**Source excerpt:**
The protective layer may be formed by coating a coating liquid for
protective layer containing a resin (binder resin), and drying
and/or curing the wet coating formed.
[0094] The protective layer may preferably have a layer thickness
of from 0.5 .mu.m or more to 10 .mu.m or less, and much preferably
from 1 .mu.m or more to 8 .mu.m or less.
[0095] When the coating liquids for the above respective layers are
coated, usable are coating methods as exemplified by dip coating
(immersion coating), spray coating, spinner coating, roller
coating, Mayer bar coating and blade coating.
[0096] FIG. 1 schematically shows an example of the construction of
an electrophotographic apparatus provided with a process cartridge
having the electrophotographic photosensitive member.
[0097] In FIG. 1, reference numeral 1 denotes a drum-shaped
electrophotographic photosensitive member, which is rotatingly
driven around an axis 2 in the direction of an arrow at a stated
peripheral speed.
[0098] The peripheral surface of the electrophotographic
photosensitive member 1 rotatingly driven is uniformly
electrostatically charged to a positive or negative, stated
potential through a charging device (a primary charging device;
e.g., a charging roller) 3. The electrophotographic photosensitive
member thus charged is then exposed to exposure light (imagewise
exposure light) 4 emitted from an exposing device (an imagewise
exposing device; not shown) for slit exposure, laser beam scanning
exposure or the like. In this way, electrostatic latent images
corresponding to the intended image are successively formed on the
peripheral surface of the electrophotographic photosensitive member
1. Voltage to be applied to the charging device 3 may be only
direct-current voltage or may be direct-current voltage on which
alternating-current voltage is kept superimposed.
[0099] The electrostatic latent images thus formed on the
peripheral surface of the electrophotographic photosensitive member
1 are developed with a toner of a developing device 5 to form toner
images. Then, the toner images thus formed and held on the
peripheral surface of the electrophotographic photosensitive member
1 are transferred to a transfer material (such as paper) P by
applying a transfer bias from a transferring device (such as a
transferring roller) 6. The transfer material P is fed through a
transfer material feed device (not shown) to come to the part
(contact zone) between the electrophotographic photosensitive
member 1 and the transferring device 6 in the manner synchronized
with the rotation of the electrophotographic photosensitive member
1.

**Supplied data:**
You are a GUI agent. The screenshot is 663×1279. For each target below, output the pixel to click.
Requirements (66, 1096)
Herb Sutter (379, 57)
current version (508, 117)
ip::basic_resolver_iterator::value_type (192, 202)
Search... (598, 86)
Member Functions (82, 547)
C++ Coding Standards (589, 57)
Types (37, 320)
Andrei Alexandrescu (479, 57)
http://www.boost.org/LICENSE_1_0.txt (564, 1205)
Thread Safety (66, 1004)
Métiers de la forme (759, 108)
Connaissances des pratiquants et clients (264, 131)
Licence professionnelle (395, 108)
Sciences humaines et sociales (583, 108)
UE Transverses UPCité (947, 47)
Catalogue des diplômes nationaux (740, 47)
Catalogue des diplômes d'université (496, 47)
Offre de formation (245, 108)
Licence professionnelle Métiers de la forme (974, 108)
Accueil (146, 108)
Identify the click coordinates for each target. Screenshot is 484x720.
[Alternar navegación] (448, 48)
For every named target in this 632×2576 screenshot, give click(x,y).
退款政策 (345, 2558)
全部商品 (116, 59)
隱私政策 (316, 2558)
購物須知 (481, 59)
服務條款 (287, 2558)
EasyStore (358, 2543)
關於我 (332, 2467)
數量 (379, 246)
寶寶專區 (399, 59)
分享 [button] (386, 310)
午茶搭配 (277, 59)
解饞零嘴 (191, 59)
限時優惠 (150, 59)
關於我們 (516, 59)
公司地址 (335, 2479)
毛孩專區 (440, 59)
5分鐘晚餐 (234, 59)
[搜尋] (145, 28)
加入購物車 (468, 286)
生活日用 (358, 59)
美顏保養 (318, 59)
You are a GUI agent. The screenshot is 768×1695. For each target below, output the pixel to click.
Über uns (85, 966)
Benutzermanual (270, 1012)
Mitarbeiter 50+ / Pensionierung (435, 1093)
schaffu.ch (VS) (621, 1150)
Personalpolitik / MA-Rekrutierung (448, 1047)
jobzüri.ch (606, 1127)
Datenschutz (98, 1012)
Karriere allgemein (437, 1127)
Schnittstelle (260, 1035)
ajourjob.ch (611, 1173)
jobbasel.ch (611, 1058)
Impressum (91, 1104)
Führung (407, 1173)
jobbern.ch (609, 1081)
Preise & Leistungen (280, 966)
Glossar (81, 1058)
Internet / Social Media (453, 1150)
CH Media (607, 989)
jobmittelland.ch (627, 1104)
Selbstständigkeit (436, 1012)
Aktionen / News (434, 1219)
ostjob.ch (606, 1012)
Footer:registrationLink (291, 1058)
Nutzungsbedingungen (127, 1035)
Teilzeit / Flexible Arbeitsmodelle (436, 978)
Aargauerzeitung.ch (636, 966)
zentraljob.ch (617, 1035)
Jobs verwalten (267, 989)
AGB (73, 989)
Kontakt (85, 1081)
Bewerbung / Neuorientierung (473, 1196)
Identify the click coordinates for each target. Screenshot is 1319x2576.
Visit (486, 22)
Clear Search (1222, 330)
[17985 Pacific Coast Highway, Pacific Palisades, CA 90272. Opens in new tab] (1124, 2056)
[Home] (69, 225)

**Short exercise A:** Duplicate the electrophotographic apparatus excerpt above from "[0096] FIG. 1" to "electrophotographic photosensitive member.".
**Short exercise B:** Write the next part of the electrophotographic apparatus excerpt, starting after its final sentence.

**Exercise answer A:**
[0096] FIG. 1 schematically shows an example of the construction of
an electrophotographic apparatus provided with a process cartridge
having the electrophotographic photosensitive member.

**Exercise answer B:**
[0100] The transfer material P to which the toner images have been
transferred is separated from the peripheral surface of the
electrophotographic photosensitive member 1 and is led into a
fixing device 8, where the toner images are fixed, and is then
printed out of the apparatus as an image-formed material (a print
or copy).
[0101] The peripheral surface of the electrophotographic
photosensitive member 1 from which the toner images have been
transferred is brought to removal of the toner remaining after the
transfer, through a cleaning device (such as a cleaning blade) 7.
It is further subjected to charge elimination by pre-exposure light
11 emitted from a pre-exposure device (not shown), and thereafter
repeatedly used for the formation of images. Incidentally, the
pre-exposure is not necessarily required where the charging device
is a contact charging device such as a charging roller.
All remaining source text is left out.